The pink rose on the left is Princess Alexandra of Kent, the yellow rose is Charles Darwin, and the one on the right is Hot Cocoa. I just love the English roses for their shape and scent, but they don’t do that well in my climate. The Hot Cocoa rose is hardier and handles the heat and low humidity better. Anyway, don’t they look nice?

Wait. I have more roses!

These roses are more like the wild ones that grow in our mountains. The one on the left is a Home Run, and the one on the right is a Cinco de Mayo rose. I love these guys; simple, hard-working and favorites with the bees. They handle the climate here well and flourish in the long dry summers.

I do have more roses, but you get the idea. There are rose bushes along the driveway, at the front of the house, in all the flower beds in the back yard, and even in pots in the house. You can never have too many roses is kind of a motto of mine.

I grow the roses for myself, but I also grow them for my mom and the other rose growers in my family. My aunt grew roses too and had a huge climber that I envy to this day. For all I know rose growing has been going on for generations in my family. Every single rose shrub, each rose bloom, is a link to the past and a promise of beauty in the future. You can never go wrong with a rose.

My mom died one year early in May after a long battle with cancer. A few days after the funeral was Mother’s Day, and in her memory I planted six red floribunda roses in my front flower bed. Those roses, bright red Showbiz roses, bloomed like my mom herself was taking care of them.

One day someone knocked on my door to ask what they were.

My mom would have been so proud!!

Author: Midnight Knitter

I weave, knit and read in Aurora, Colorado where my garden lives. I have 2 sons, a knitting daughter-in-law, a grandson and two exceptionally spoiled kittens. In 2014 I was diagnosed with a serious rare autoimmune disease called systemic sclerosis along with Sjogren's Disease and fibromyalgia.

18 thoughts on “The BioGeek Memoirs: Rose”

  1. Lovely story. 🙂
    I think the Hot Cocoa has to be my favourite – it’s such a wonderful colour.
    Roses are the best blooms in the world.
    I have spoken.
    [grin]

    1. I really like the Hot Cocoa roses, too, and I have to agree with you about the best in the world! I have them at the front of the house under the main window and they complement the paint colors.
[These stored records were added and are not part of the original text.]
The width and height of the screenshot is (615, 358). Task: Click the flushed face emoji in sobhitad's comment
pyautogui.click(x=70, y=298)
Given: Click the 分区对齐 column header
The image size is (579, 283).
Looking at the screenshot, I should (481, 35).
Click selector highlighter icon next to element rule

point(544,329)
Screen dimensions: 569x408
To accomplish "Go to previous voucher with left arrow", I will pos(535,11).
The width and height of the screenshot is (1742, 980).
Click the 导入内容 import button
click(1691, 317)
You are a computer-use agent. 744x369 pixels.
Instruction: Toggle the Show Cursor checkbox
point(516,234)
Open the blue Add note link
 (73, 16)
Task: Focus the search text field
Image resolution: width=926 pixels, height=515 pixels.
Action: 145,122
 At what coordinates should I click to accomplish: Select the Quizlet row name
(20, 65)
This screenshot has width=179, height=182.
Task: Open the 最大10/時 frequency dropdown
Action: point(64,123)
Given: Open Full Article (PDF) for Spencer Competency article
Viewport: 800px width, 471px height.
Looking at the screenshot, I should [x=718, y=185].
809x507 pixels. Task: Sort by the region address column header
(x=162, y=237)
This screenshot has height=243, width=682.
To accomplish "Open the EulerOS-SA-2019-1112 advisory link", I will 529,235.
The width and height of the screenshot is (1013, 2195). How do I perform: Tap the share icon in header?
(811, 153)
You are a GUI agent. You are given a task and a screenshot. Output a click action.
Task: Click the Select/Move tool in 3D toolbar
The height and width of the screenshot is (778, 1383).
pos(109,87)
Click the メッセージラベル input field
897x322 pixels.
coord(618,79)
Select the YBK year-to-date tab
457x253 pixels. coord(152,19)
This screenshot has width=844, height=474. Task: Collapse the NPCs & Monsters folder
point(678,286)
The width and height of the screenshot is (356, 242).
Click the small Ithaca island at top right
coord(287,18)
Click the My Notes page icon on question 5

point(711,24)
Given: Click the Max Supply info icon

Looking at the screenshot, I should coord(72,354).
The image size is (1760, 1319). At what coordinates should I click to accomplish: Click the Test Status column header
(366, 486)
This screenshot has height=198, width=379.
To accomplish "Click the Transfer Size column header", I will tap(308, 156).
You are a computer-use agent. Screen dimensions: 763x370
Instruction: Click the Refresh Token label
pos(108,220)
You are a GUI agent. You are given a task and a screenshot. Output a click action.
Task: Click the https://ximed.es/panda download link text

One of my neighbors trimmed all of my shrubs and almost whacked the roses too! Whew! Talk about a close call.

    1. I need more yellow roses. I have become a fan of carpet roses and put some into the gardens last year along the fronts with larger plants behind. Can’t wait to see how it looks this year.

  2. This is a beautiful tribute. My dad has a lovely rose garden, and he inherited the rose gardening gene from his mom. Grandma’s rose garden was always a favorite spot of mine. She passed recently, but once I have a house with space for roses I intend to start my own rose garden in tribute.

  3. You have beautiful roses! Your Mom would be so proud, and I bet interested in all your different varieties 🙂 I planted roses at our first house – they were so pretty and smelled just wonderful when they bloomed. Maybe one day if I am in a different climate that would be a bit better for them I will plant some again!

    1. It is the smell that is so wonderful, isn’t it. Well, and the looks, too. You can always grow indoor roses using lights and miniature roses… I did that for years and it made the winters happier.